● **Gezeigter Textauszug**
________________________

Als rhetorisches Mittel verwendet er hier eine Scheinkorrelation, um sein Argument zu vereinfachen. Graphisch dargestellt:

Van-Tam argumentiert also mit 3., die bekannten Kausalitäten sind aber 1. und 2.: die bekannten Risikofaktoren führen sowohl dazu, dass man wahrscheinlich eine Grippeimpfung bekommen hat als auch dass die Gefährdung durch COVID-19 höher ist. Statistisch führt das dann tatsächlich zum Auftreten einer Korrelation zwischen Grippeimpfung und Gefährdung (weswegen der Begriff „Scheinkorrelation“ auch missverständlich ist), obwohl kein ursächlicher Zusammenhang besteht.

________________________

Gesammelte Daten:
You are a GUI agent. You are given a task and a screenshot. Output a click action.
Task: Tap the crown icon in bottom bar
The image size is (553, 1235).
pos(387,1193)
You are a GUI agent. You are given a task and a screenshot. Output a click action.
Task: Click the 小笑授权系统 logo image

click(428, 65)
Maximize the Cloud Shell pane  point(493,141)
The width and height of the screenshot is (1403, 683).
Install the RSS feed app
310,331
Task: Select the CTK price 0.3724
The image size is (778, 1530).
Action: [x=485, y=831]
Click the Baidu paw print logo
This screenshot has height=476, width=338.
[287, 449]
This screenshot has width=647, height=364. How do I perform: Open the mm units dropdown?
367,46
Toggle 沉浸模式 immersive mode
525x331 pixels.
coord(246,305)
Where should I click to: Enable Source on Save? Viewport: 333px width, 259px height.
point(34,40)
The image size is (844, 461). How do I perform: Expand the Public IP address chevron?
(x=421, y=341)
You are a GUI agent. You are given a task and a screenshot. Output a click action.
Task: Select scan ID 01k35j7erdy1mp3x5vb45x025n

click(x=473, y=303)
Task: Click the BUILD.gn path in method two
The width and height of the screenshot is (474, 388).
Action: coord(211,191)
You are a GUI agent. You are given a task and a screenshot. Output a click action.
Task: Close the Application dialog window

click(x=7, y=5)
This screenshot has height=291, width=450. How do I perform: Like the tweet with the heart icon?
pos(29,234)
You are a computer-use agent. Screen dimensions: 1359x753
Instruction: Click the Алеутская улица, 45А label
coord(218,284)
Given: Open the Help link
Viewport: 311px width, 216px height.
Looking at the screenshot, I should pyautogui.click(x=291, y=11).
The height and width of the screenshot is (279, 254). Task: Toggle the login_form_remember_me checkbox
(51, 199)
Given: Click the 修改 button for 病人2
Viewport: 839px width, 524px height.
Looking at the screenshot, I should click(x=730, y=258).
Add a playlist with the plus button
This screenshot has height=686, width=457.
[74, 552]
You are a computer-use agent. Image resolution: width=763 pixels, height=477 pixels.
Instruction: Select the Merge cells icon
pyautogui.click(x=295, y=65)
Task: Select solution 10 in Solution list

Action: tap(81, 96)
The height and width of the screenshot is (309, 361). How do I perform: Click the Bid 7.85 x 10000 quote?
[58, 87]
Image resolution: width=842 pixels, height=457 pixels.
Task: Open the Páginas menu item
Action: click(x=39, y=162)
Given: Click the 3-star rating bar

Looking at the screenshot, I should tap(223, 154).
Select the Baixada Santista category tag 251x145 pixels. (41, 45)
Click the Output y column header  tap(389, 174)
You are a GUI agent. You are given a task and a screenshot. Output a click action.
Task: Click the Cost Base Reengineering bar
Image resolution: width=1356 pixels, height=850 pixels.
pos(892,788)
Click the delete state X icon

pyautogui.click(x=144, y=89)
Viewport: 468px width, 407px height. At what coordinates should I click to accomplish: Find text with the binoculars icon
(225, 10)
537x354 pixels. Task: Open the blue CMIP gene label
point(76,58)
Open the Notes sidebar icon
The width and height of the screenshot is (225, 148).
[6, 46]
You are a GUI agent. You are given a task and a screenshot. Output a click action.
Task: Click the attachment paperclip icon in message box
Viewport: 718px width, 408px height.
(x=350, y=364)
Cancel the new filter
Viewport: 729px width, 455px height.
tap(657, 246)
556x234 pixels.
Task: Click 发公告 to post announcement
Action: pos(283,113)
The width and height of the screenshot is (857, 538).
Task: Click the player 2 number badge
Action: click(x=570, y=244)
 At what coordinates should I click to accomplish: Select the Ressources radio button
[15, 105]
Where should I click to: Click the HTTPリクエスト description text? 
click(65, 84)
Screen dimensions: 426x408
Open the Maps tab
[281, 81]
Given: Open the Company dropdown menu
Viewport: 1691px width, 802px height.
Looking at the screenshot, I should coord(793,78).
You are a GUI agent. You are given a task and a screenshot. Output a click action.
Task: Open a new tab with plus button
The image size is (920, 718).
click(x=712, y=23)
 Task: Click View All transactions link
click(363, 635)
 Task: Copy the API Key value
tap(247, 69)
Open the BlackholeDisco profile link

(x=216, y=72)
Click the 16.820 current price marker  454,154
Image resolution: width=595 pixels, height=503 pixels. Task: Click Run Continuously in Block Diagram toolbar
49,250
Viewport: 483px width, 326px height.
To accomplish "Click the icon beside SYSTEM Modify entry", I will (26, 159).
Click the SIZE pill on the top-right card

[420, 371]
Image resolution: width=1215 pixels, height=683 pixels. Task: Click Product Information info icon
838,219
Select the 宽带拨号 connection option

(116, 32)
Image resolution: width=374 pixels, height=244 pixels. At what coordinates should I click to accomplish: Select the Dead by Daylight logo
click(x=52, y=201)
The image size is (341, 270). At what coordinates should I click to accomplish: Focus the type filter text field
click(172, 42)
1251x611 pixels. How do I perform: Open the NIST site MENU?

________________________

● **Aufgabenstellung**
[1] Beantworte anhand des Textauszugs über die Scheinkorrelation:
(a) Welches rhetorische Mittel wird laut dem ersten Satz verwendet, und zu welchem Zweck?
(b) Wozu führen die bekannten Risikofaktoren?
(c) Warum ist der Begriff „Scheinkorrelation“ laut Text missverständlich?
[2] Schreibe den Textauszug über die Scheinkorrelation zwischen Grippeimpfung und COVID-19-Gefährdung weiter.
Die Datensätze haben mit dem Textauszug nichts zu tun.

● **Lösungen**
[1]
(a) Eine Scheinkorrelation, um das Argument zu vereinfachen.
(b) Sie führen sowohl dazu, dass man wahrscheinlich eine Grippeimpfung bekommen hat, als auch dazu, dass die Gefährdung durch COVID-19 höher ist.
(c) Weil statistisch tatsächlich eine Korrelation zwischen Grippeimpfung und Gefährdung auftritt, obwohl kein ursächlicher Zusammenhang besteht.

[2]
Das ist natürlich zur Vereinfachung legitim (und er hat es sicher auch richtig verstanden), führte aber prompt zu absichtlichen oder unabsichtlichen Fehlinterpretationen, die eine kausale Verbindung von Grippeimpfung als Ursache der Gefährdung durch COVID-19 impliziert. So lässt schon die Überschrift des Mirror einigen Interpretationsspielraum zu: „Coronavirus: Top medic warns anyone who gets the flu jab should stay at home“. Auf Facebook wird es dann zeitweise richtig falsch: „In England reihen Regierung und höchste Stellen des Gesundheitswesens all jene über 65-Jährigen, die die normale Grippe-Impfung erhalten haben, in die Gruppe der Höchstgefährdeten ein…“ (siehe auch hier).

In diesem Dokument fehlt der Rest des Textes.